Stored rows =>

================================

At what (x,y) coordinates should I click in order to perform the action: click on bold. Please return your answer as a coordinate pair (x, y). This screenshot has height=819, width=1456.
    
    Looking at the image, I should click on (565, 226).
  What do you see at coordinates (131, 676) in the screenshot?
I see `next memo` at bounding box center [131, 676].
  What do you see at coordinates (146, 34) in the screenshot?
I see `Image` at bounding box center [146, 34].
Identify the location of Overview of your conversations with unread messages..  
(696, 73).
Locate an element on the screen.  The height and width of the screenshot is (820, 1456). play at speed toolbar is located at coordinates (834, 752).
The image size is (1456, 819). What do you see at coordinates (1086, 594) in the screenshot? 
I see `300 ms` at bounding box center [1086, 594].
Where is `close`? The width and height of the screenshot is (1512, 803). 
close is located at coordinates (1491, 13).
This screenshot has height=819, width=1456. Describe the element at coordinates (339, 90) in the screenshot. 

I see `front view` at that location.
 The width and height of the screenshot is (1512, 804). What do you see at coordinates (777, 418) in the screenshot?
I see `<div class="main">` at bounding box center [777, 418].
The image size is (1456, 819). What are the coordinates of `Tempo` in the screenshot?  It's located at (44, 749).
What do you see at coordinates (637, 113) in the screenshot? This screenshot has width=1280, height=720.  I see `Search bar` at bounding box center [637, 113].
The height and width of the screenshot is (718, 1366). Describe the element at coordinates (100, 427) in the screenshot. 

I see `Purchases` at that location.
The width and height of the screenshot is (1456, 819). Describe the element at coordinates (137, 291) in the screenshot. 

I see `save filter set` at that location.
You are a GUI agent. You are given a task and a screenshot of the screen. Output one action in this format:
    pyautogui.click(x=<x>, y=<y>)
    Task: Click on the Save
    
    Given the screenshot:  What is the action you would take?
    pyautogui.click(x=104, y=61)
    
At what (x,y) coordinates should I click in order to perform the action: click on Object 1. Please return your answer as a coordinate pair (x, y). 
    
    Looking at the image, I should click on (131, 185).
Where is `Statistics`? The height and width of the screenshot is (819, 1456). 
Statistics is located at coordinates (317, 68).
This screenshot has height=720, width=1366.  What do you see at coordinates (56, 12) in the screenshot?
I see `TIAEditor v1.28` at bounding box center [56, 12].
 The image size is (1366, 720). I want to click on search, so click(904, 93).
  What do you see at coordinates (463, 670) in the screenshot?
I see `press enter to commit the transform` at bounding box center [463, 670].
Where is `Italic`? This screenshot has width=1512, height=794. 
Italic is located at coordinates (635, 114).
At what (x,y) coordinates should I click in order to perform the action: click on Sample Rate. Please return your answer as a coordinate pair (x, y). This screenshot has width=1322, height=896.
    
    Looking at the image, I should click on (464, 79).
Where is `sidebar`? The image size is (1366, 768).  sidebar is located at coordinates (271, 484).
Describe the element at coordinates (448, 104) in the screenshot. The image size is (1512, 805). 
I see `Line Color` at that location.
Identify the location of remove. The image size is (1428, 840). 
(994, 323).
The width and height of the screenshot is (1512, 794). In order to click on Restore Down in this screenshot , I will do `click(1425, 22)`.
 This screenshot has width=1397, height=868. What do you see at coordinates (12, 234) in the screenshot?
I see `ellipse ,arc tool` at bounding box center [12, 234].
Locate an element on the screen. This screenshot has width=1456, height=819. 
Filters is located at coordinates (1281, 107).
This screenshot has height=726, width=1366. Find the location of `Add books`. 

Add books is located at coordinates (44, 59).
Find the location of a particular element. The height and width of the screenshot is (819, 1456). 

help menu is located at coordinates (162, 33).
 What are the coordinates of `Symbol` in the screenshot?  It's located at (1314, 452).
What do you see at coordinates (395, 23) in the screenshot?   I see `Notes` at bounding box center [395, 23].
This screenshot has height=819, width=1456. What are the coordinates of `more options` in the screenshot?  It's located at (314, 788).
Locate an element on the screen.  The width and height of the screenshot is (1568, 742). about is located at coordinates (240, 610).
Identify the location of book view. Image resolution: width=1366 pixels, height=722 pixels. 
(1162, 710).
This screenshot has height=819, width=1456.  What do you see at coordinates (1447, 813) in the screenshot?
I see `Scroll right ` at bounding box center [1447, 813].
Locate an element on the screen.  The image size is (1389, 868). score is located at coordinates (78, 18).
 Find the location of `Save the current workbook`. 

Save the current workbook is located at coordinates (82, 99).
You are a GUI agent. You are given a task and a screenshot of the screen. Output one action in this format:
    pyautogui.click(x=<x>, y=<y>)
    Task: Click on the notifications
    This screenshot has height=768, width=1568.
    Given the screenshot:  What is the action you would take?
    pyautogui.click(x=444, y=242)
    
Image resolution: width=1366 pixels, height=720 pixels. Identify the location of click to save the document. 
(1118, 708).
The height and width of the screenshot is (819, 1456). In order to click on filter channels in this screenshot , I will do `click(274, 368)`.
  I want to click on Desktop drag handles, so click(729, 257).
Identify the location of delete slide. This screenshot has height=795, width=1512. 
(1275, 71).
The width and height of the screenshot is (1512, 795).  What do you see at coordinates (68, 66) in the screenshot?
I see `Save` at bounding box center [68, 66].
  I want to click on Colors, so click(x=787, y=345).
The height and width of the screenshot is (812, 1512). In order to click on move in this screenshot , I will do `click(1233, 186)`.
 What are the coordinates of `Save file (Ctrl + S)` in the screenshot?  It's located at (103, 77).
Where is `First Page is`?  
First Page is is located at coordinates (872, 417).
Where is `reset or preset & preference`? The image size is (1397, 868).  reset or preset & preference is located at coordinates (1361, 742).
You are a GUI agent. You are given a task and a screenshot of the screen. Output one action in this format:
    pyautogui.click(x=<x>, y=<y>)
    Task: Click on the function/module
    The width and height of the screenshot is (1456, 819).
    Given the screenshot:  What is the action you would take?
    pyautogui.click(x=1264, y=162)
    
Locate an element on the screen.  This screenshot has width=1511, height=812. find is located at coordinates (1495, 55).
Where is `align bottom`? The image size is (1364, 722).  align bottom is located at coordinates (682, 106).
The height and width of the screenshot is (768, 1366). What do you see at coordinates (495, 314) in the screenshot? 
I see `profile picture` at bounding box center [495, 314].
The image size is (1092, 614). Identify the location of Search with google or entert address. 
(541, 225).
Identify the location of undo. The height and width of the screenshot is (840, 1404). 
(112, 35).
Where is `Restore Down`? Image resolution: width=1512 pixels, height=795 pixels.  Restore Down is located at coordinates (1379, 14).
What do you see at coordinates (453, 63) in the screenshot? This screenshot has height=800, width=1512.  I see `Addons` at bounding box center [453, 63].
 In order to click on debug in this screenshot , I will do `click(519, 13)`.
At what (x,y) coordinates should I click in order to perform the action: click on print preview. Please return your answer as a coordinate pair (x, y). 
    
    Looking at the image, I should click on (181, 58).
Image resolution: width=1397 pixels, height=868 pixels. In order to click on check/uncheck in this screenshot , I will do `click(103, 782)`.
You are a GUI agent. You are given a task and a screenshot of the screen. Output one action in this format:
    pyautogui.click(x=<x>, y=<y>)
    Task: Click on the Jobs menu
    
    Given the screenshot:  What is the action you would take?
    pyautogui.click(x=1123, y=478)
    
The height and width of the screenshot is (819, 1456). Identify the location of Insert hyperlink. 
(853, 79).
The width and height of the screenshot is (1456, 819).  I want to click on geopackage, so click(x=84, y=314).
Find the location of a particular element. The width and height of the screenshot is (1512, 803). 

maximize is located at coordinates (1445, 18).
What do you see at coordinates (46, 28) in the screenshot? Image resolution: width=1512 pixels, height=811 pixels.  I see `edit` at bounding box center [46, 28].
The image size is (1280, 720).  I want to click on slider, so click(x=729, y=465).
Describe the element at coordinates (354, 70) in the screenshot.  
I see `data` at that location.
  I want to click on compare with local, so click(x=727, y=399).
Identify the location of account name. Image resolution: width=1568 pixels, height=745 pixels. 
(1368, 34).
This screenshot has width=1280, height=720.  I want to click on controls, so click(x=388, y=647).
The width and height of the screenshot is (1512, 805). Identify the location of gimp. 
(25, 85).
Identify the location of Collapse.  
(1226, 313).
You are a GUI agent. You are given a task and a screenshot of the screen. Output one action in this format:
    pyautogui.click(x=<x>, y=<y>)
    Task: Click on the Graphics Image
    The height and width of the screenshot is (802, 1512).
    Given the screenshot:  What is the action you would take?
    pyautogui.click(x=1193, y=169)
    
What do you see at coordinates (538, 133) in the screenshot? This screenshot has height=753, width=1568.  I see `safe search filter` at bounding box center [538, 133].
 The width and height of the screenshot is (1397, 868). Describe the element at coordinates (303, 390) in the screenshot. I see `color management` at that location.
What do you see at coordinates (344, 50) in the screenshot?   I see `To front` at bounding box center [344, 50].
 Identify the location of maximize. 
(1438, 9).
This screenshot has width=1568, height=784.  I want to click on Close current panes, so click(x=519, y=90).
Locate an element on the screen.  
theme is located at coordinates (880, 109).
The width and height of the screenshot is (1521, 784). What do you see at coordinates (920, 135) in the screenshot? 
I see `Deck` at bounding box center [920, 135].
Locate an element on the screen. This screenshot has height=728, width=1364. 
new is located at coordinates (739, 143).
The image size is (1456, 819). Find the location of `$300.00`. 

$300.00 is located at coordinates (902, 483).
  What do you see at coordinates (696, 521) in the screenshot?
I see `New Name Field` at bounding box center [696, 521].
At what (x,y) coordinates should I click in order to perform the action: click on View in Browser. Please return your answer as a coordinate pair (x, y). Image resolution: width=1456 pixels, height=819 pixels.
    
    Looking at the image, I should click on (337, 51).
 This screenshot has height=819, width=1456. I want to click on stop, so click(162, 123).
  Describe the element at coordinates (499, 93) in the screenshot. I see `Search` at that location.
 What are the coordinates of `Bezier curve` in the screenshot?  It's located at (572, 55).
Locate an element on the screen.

================================

The problem => Please repeat the part of the records above that opens with the line containing "Identify the location of delete" and closes with the line containing "coordinates (1361, 742).", including both of those lines.

Complete output =>
Identify the location of delete slide. This screenshot has height=795, width=1512. 
(1275, 71).
The width and height of the screenshot is (1512, 795).  What do you see at coordinates (68, 66) in the screenshot?
I see `Save` at bounding box center [68, 66].
  I want to click on Colors, so click(x=787, y=345).
The height and width of the screenshot is (812, 1512). In order to click on move in this screenshot , I will do `click(1233, 186)`.
 What are the coordinates of `Save file (Ctrl + S)` in the screenshot?  It's located at (103, 77).
Where is `First Page is`?  
First Page is is located at coordinates (872, 417).
Where is `reset or preset & preference`? The image size is (1397, 868).  reset or preset & preference is located at coordinates (1361, 742).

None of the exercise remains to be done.